Conrad Tao Debuts at Carnegie Hall
Barefoot and Brazen Tao Makes a Case for the Piano
By: Susan Hall - Nov 21, 2019
Conrad Tao, Piano
Joan and Sanford I. Weill Recital Hall
November 20, 2019
The young musical polymath Conrad Tao made his debut at Carnegie Hall. In an ambitious program, designed in part to display the elements of virtuoso performance on the piano, Tao played representative composers from J. S. Bach to David Lang and Julia Wolfe.
Like Dr. Albert C. Barnes assembling his art collection with specific notions about how and where the paintings should be displayed. Similarly, Tao has assembled his program to give us new clues and new insights about music composition, piano and the delivery of sound. Tao clearly designed the program to introduce us to unexpected aspects of music.
It may be that the elements of the virtuoso are exposed. Controls of widely varying dynamics were on display. The physical parts of performance are of infinite variety. A forearm, wrist and hand hovers over the keyboard, wondering whether demands will be made to execute whispers or bangs signifying everything.
Tao reports that he has never played a two part program in New York.
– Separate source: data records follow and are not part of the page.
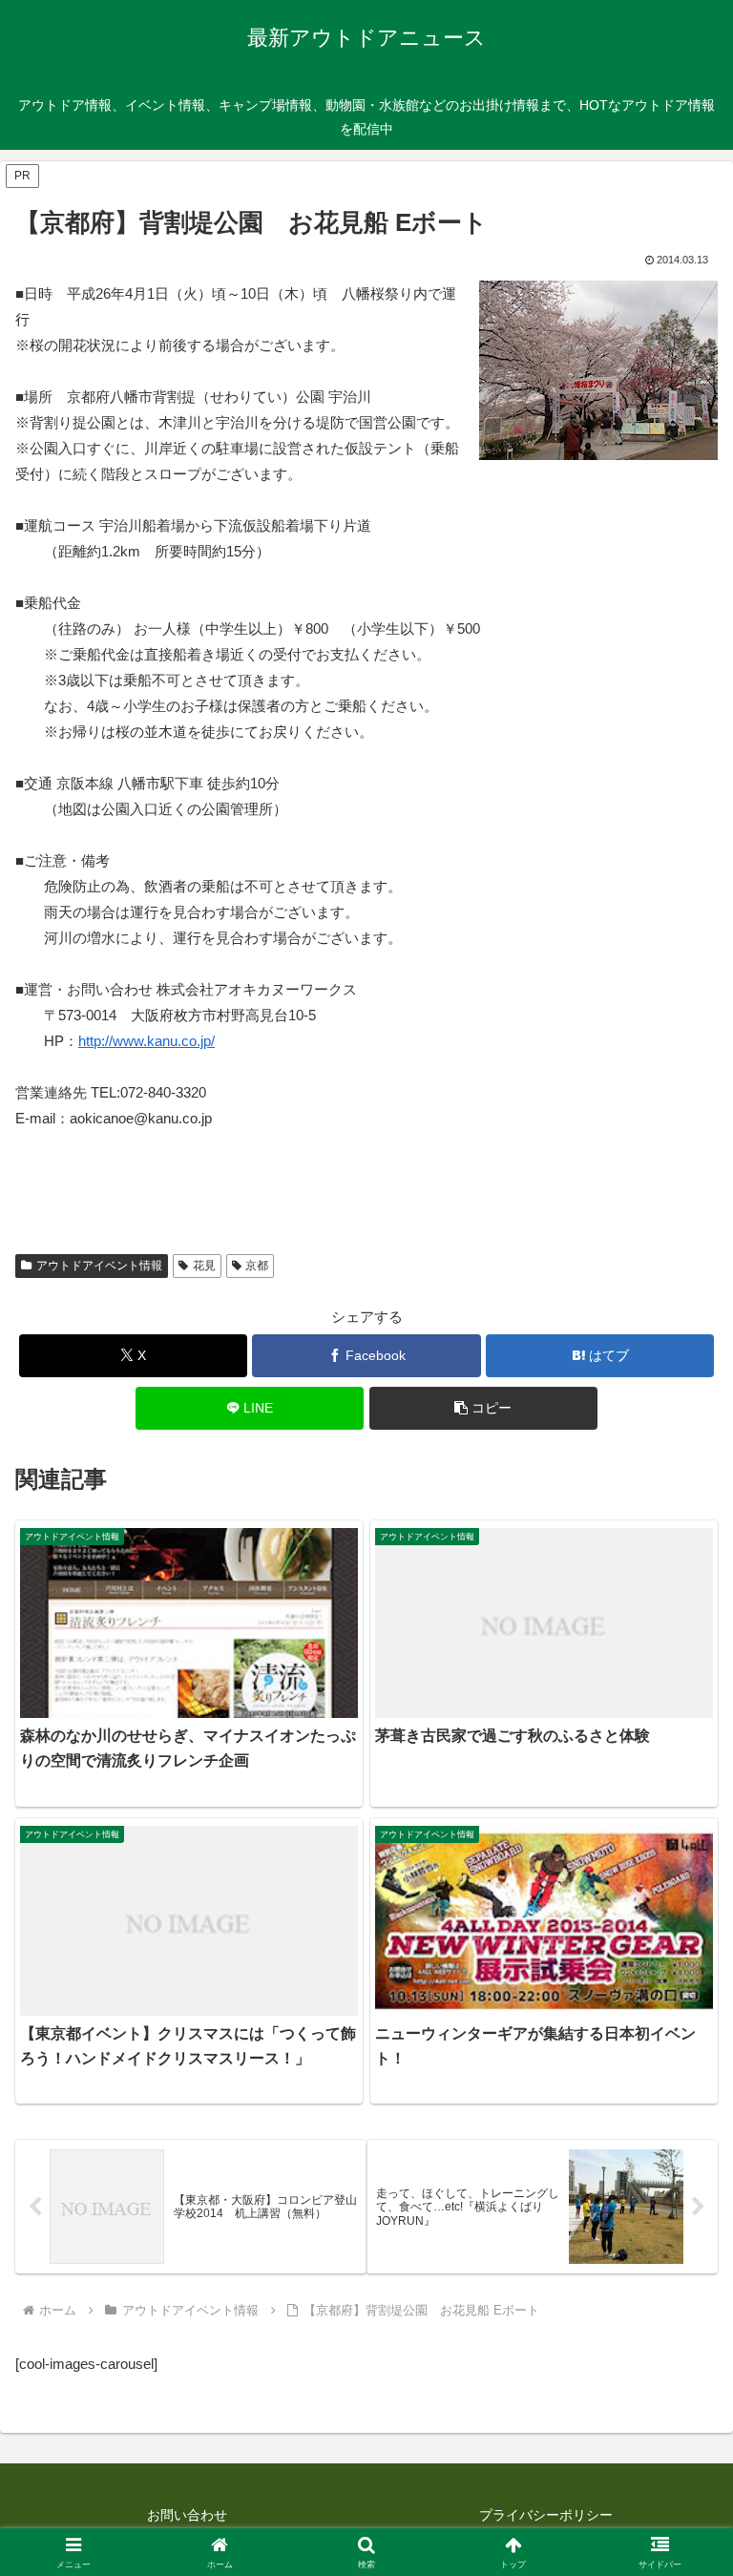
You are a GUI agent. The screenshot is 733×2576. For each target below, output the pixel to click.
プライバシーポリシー (546, 2515)
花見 (204, 1265)
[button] (483, 1408)
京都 (256, 1265)
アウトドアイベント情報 (99, 1265)
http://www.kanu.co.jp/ (146, 1041)
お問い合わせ (187, 2515)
For the first half, he was dressed in a suit, looking like a respectful, even obedient artist. He stripped down to tee-shirt and casual pants after the intermission. For the entire program he was barefoot, able to feel the cool pedal which he so judiciously deploys.
Moving from a soft breeze to the crashing cacophony of multiple notes jammed together more like noise, the sounds of the piano are released in previously unimaginable tones. Rippling phrases and almost painfully slow and lovingly defined single notes compete in Tao’s hands with loud chords.
A Jason Eckardt composition was performed first in the second part of the program. Brilliant young pianists like Jason Hardink and Tao seek out Eckhardt’s work. Eckhardt started his musical career as a guitarist in a heavy metal band, but had an epiphany and became a classical music composer. What he brings to the keyboard are a special sense of jazz rhythms, poetry and previously unheard sounds. His Echoes, White Veil, is based on a W.S. Merwin poem that intrigued him. Tao brings out all the detail and colors in his virtuosic performance.
Following was Robert Schumann’s Kresleriana. Schumann had been inspired by the fictional musician created by E.T.A Hoffman. Schumann probably was depressed and not suffering from tertiary syphilis as some historians would have it. (Untreated depression has some to the same symptoms.) In writing this work, we both hear the beauty of Schumann’s soul-searching and the mad runs which signal his efforts to soothe himself. Tao is a performer who leads us through a work as though both he and we are hearing it for the first time. This evening’s performance was no exception.
When he proposed to play a David Johnson piece as an encore I crossed my fingers. Would Tao sing? He did and it was a moving conclusion to a wonderful evening introducing an important artist to Carnegie Hall.